*Objective*.
Show each line of the material that contains the string "test", counting only matches with the same capitalization.

*Raw data*.

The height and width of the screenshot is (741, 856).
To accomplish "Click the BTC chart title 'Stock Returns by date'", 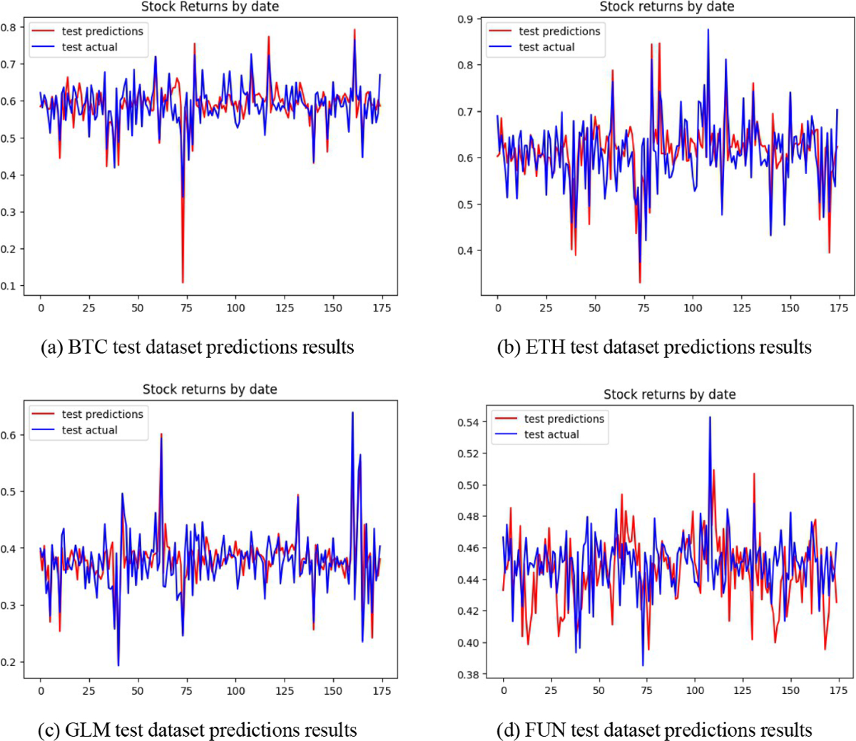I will pos(210,7).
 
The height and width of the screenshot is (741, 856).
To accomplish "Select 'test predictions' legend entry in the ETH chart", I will pos(559,31).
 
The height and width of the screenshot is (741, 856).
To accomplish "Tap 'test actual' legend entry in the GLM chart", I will pos(89,430).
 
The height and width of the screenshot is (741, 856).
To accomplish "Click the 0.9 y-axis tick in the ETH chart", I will pos(465,19).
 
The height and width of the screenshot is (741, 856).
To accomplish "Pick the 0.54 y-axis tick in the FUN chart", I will pos(469,422).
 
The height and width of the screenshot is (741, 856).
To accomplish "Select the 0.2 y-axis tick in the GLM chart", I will pos(9,663).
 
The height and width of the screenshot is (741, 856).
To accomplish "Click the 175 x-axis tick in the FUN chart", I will pos(838,690).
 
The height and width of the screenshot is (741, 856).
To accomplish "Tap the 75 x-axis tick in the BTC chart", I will pos(186,308).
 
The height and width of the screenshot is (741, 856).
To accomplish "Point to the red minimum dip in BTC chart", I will pos(183,282).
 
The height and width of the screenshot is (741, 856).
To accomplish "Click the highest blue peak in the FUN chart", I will pos(710,418).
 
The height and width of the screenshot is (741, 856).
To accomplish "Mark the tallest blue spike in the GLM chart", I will pos(352,413).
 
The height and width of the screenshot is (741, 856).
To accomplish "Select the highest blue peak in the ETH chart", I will pos(708,30).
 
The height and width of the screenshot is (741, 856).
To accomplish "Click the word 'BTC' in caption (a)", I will pos(85,347).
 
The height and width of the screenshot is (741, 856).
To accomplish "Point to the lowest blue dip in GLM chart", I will pos(118,665).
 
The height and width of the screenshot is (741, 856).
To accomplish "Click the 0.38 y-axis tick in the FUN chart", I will pos(469,675).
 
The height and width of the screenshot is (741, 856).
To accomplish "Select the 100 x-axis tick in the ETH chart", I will pos(693,308).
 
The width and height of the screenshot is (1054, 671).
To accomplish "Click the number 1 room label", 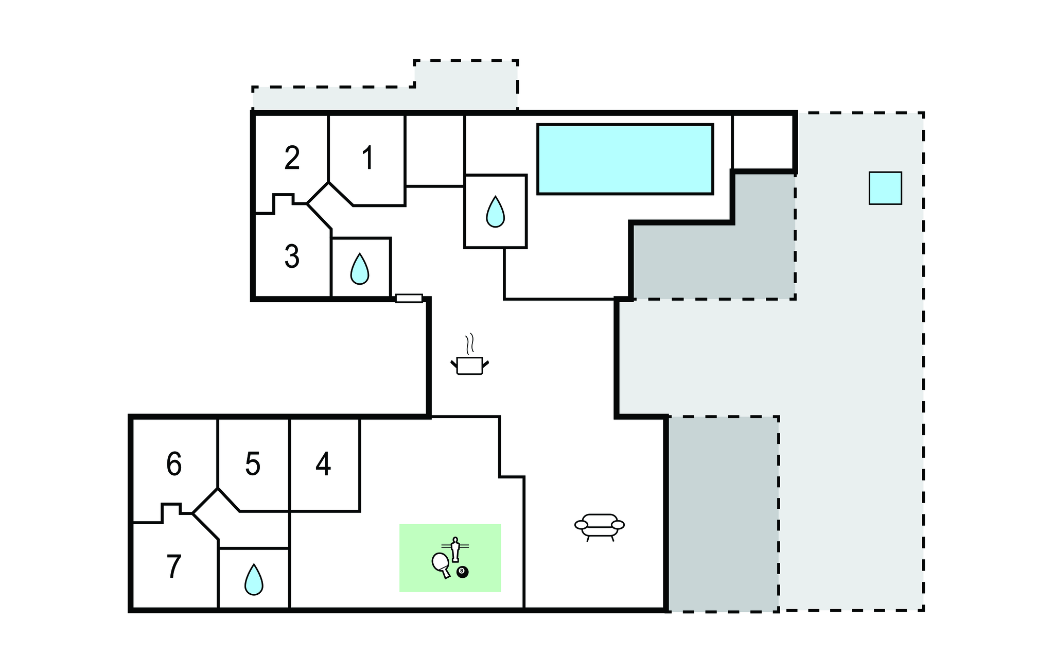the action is [367, 158].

*Finished answer*.
To accomplish "Select 'test predictions' legend entry in the ETH chart", I will pos(559,31).
To accomplish "Tap 'test actual' legend entry in the GLM chart", I will pos(89,430).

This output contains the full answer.